史萊姆論壇

史萊姆論壇 (http://forum.slime.com.tw/)
-   資訊系統安全備援防護技術文件 (http://forum.slime.com.tw/f139.html)
-   -   灰鴿子的執行原理 (http://forum.slime.com.tw/thread175720.html)

psac 2006-05-30 01:13 PM

灰鴿子的執行原理
 
灰鴿子遠端監控軟件分兩部分:客戶端和服務端。黑客(姑且這麼稱呼吧)操縱著客戶端,利用客戶端配置產生出一個服務端程式。服務端文件的名字預定為G_Server.exe,然後黑客通過各種渠道傳播這個服務端(俗稱種木馬)。種木馬的手段有很多,比如,黑客可以將它與一張圖片綁定,然後假冒成一個羞澀的MM通過QQ把木馬傳給你,誘騙你執行;也可以建立一個個人網頁,誘騙你點擊,利用IE漏洞把木馬下載到你的機器上並執行;還可以將文件上傳到某個軟件下載站點,冒充成一個有趣的軟件誘騙用戶下載……,這正違背了我們開發灰鴿子的目的,所以本文適用於那些讓人非法安裝灰鴿子服務端的用戶,幫助用戶刪除灰鴿子 Vip 2005 的服務端程式。本文大部分內容摘自互連網。

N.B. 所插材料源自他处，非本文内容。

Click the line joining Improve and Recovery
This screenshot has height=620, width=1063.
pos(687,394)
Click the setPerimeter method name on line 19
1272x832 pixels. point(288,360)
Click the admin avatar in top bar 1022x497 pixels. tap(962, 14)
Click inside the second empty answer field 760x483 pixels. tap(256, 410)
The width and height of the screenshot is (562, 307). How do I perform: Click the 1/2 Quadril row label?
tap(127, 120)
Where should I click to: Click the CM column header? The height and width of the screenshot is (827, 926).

G_Server.exe執行後將自己拷貝到Windows目錄下(98/xp下為系統盤的windows目錄,2k/NT下為系統盤的Winnt目錄),然後再從體內釋放G_Server.dll和G_Server_Hook.dll到windows目錄下。G_Server.exe、G_Server.dll和G_Server_Hook.dll三個文件相互配合組成了灰鴿子服務端,有些灰鴿子會多釋放出一個名為G_ServerKey.dll的文件用來記錄鍵盤操作。注意,G_Server.exe這個名稱並不固定,它是可以定制的,比如當定制服務端文件名為A.exe時,產生的文件就是A.exe、A.dll和A_Hook.dll。

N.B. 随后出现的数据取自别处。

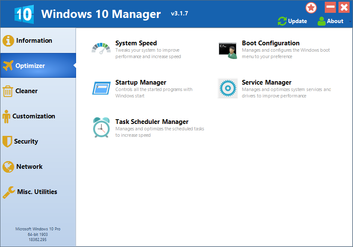Image resolution: width=353 pixels, height=247 pixels.
Task: Select the Optimizer airplane icon
Action: 9,65
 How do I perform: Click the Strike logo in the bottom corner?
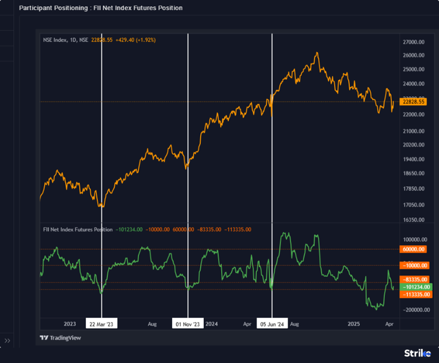coord(418,353)
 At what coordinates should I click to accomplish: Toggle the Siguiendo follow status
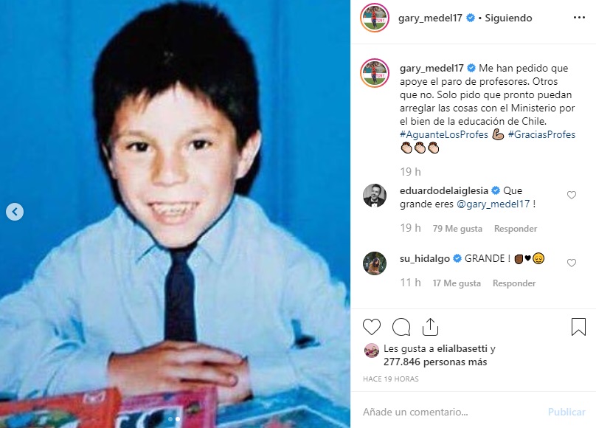[x=508, y=18]
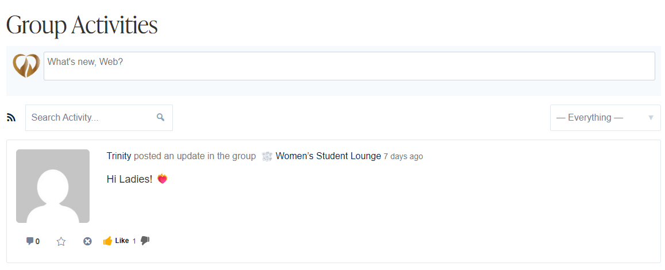Click the RSS feed icon
665x270 pixels.
[11, 118]
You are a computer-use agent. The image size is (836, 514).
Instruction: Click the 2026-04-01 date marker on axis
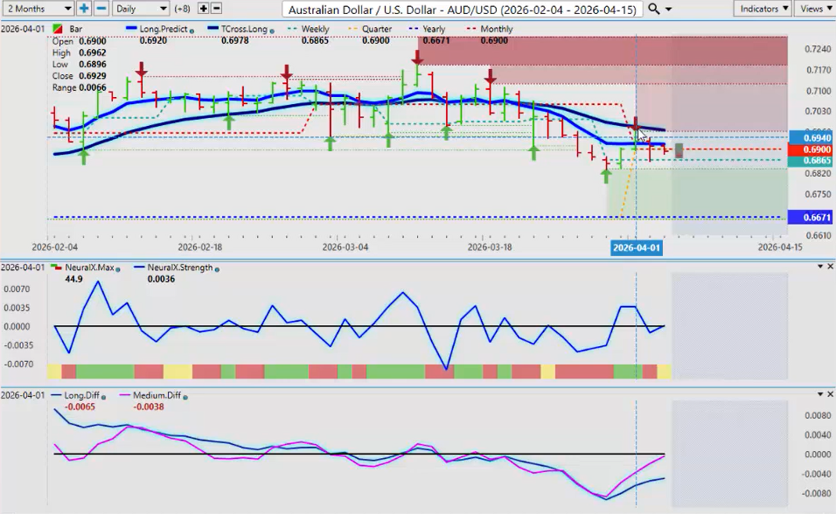pos(636,247)
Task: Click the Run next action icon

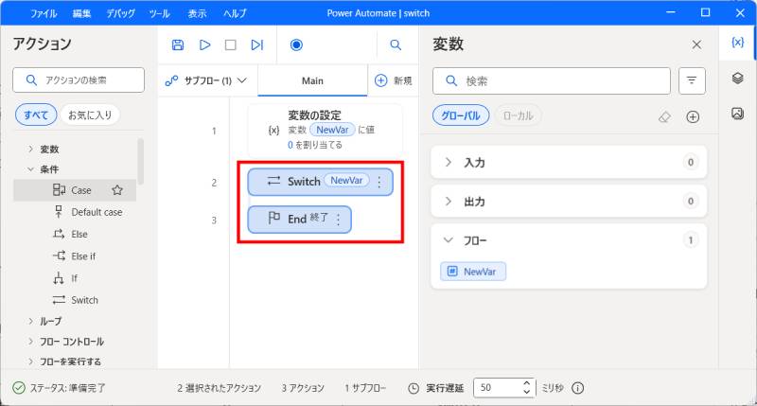Action: click(256, 44)
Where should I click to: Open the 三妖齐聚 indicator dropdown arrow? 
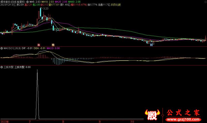pyautogui.click(x=2, y=67)
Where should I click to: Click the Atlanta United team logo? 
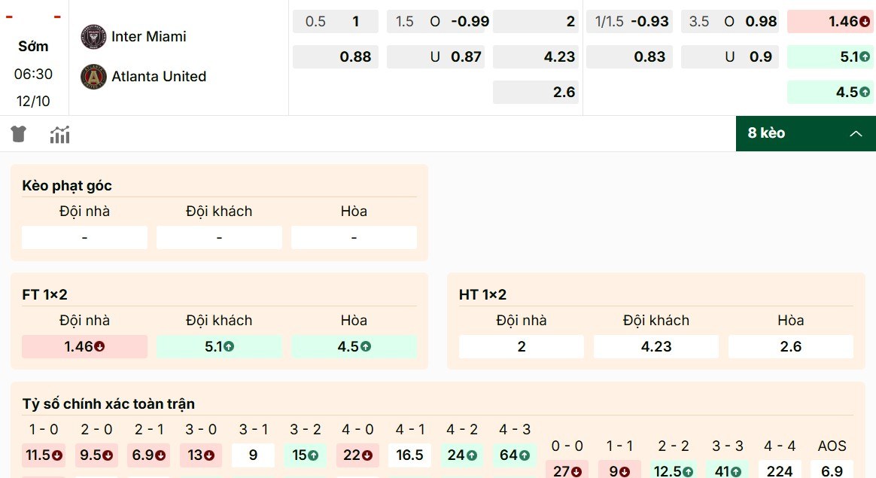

Windows目錄下的G_Server.exe文件將自己註冊成服務(9X系統寫註冊表啟動項),每次開機都能自動執行,執行後啟動G_Server.dll和G_Server_Hook.dll並自動退出。G_Server.dll文件實現後門功能,與控制端客戶端進行通信;G_Server_Hook.dll則通過攔截API調用來隱藏病毒。因此,中毒後,我們看不到病毒文件,也看不到病毒註冊的服務項。隨著灰鴿子服務端文件的設置不同,G_Server_Hook.dll有時候附在Explorer.exe的工作行程空間中,有時候則是附在所有工作行程中。

 灰鴿子的手工檢測

由於灰鴿子攔截了API調用,在正常模式下服務端程式文件和它註冊的服務項均被隱藏,也就是說你即使設置了「顯示所有隱藏文件」也看不到它們。此外,灰鴿子服務端的文件名也是可以自定義的,這都給手工檢測帶來了一定的困難。

但是,通過仔細觀察我們發現,對於灰鴿子的檢測仍然是有規律可循的。從上面的執行原理分析可以看出,無論自定義的服務器端文件名是什麼,一般都會在操作系統的安裝目錄下產生一個以「_hook.dll」結尾的文件。通過這一點,我們可以較為準確手工檢測出灰鴿子 服務端。

由於正常模式下灰鴿子會隱藏自身,因此檢測灰鴿子的操作一定要在安全模式下進行。進入安全模式的方法是:啟動電腦,在系統進入Windows啟動畫面前,按下F8鍵(或者在啟動電腦時按住Ctrl鍵不放),在出現的啟動選項表菜單中,選擇「Safe Mode」或「安全模式」。

 1、由於灰鴿子的文件本身具有隱藏內容,因此要設置Windows顯示所有文件。打開「我的電腦」,選擇表菜單「工具」—》「資料夾選項」,點擊「檢視」,取消「隱藏受保護的操作系統文件」前的對勾,並在「隱藏文件和資料夾」項中選擇「顯示所有文件和資料夾」,然後點擊「確定」。
 2、打開Windows的「搜索文件」,文件名稱輸入「_hook.dll」,搜索位置選擇Windows的安裝目錄(預定98/xp為C:\windows,2k/NT為C:\Winnt)。

3、經過搜索,我們在Windows目錄(不包含子目錄)下發現了一個名為Game_Hook.dll的文件

4、根據灰鴿子原理分析我們知道,如果Game_Hook.DLL是灰鴿子的文件,則在操作系統安裝目錄下還會有Game.exe和Game.dll文件。打開Windows目錄,果然有這兩個文件,同時還有一個用於記錄鍵盤操作的GameKey.dll文件。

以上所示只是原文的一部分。